START Study material
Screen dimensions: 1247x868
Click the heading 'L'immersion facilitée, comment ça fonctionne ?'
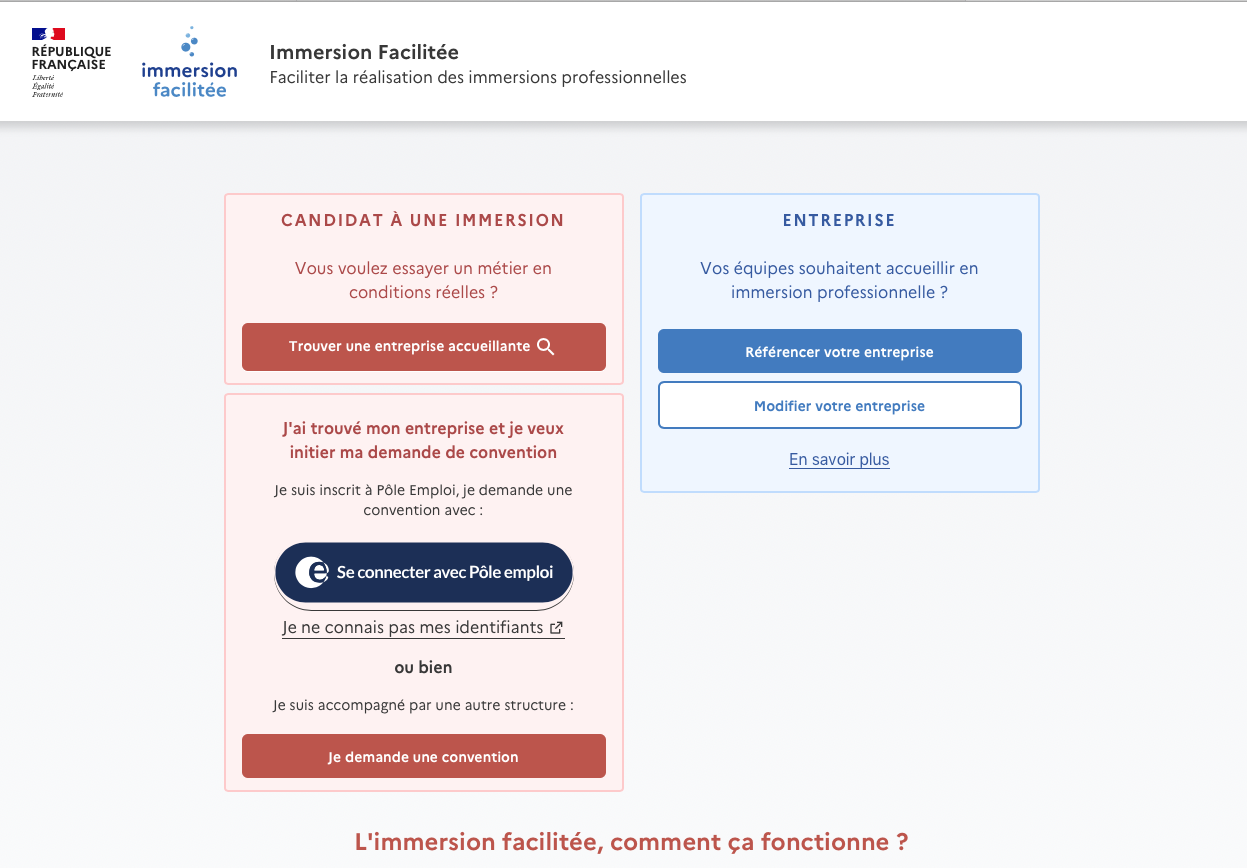[x=632, y=841]
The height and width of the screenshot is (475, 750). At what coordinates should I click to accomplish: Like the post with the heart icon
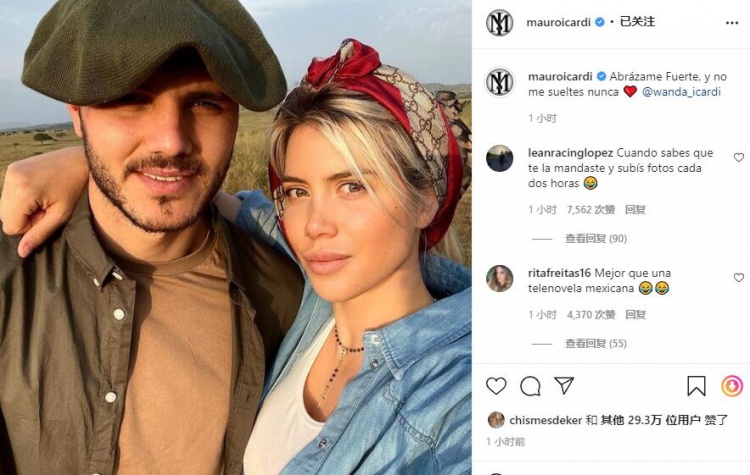point(496,386)
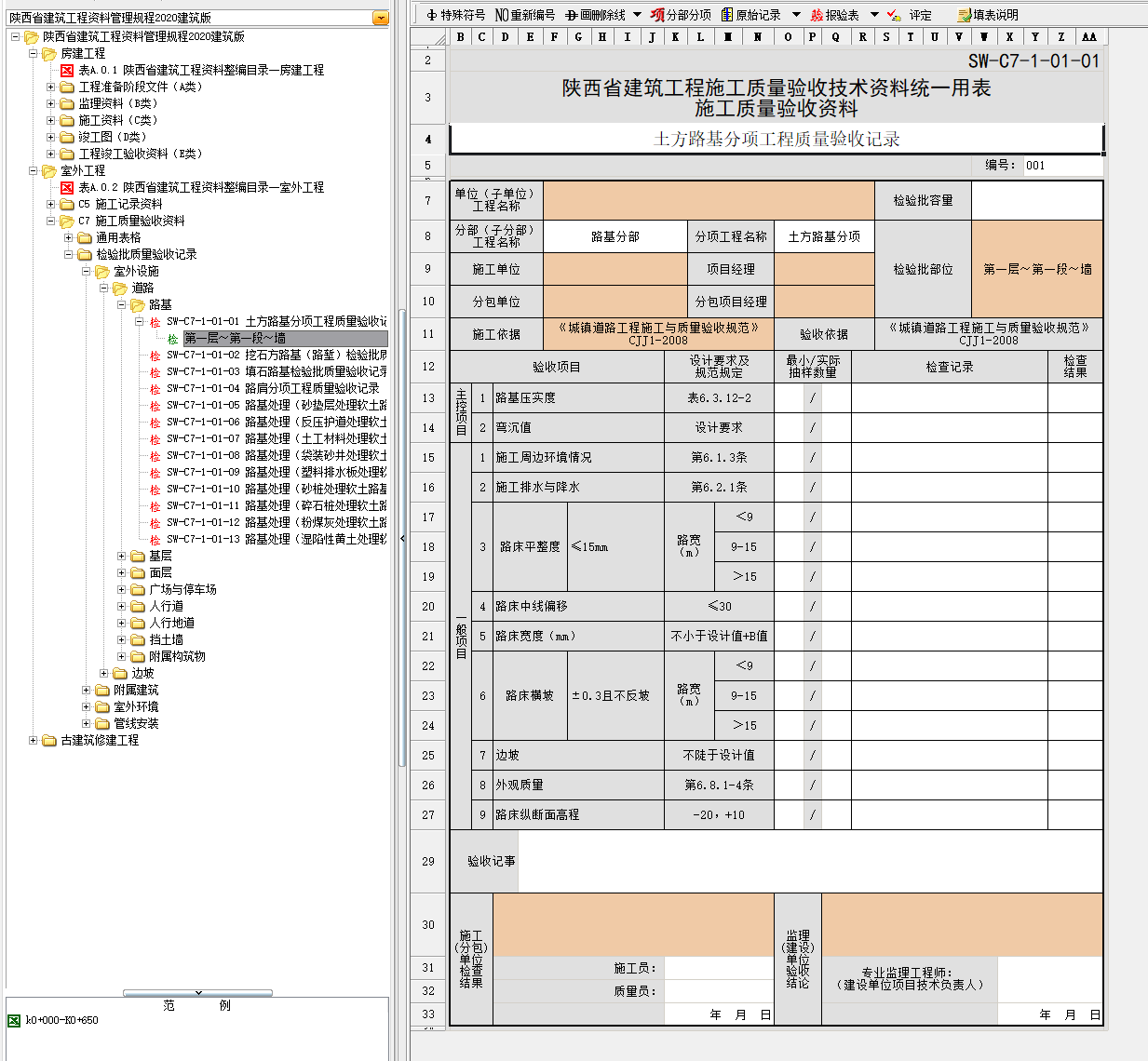The height and width of the screenshot is (1061, 1148).
Task: Expand the 基层 folder in tree
Action: coord(122,556)
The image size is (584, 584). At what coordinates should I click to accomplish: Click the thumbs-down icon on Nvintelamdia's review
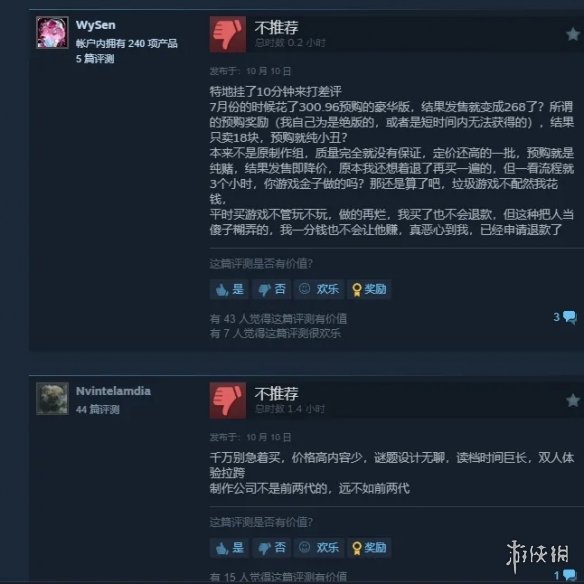(228, 400)
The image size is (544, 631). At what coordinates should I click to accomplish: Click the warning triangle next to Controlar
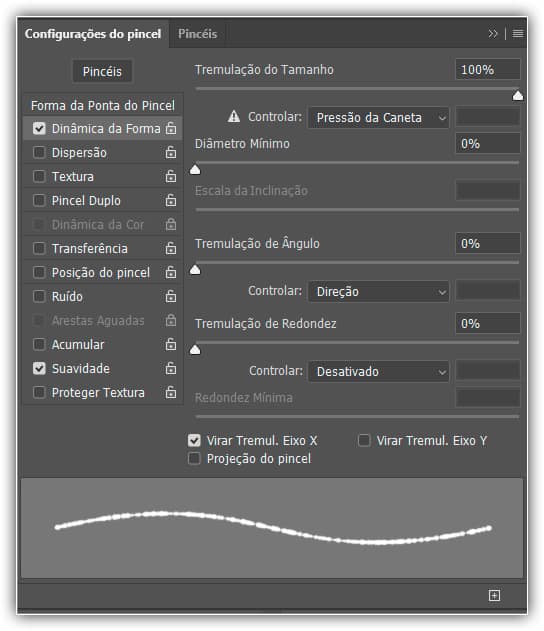[234, 117]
END Study material
* _Activity_
Retype, exactly and only, the lines from the one containing "Click the heading" through the end of the entries, both ends included, and omit all pictures.

* _Solution to this problem_
Click the heading 'L'immersion facilitée, comment ça fonctionne ?'
[x=632, y=841]
The height and width of the screenshot is (475, 750). At what coordinates should I click to accomplish: Like the post with the heart icon
point(496,386)
The height and width of the screenshot is (1061, 1148).
Task: Expand the 基层 folder in tree
Action: coord(122,556)
The image size is (584, 584). At what coordinates should I click to accomplish: Click the thumbs-down icon on Nvintelamdia's review
(228, 400)
The image size is (544, 631). At what coordinates should I click to accomplish: Click the warning triangle next to Controlar
[234, 117]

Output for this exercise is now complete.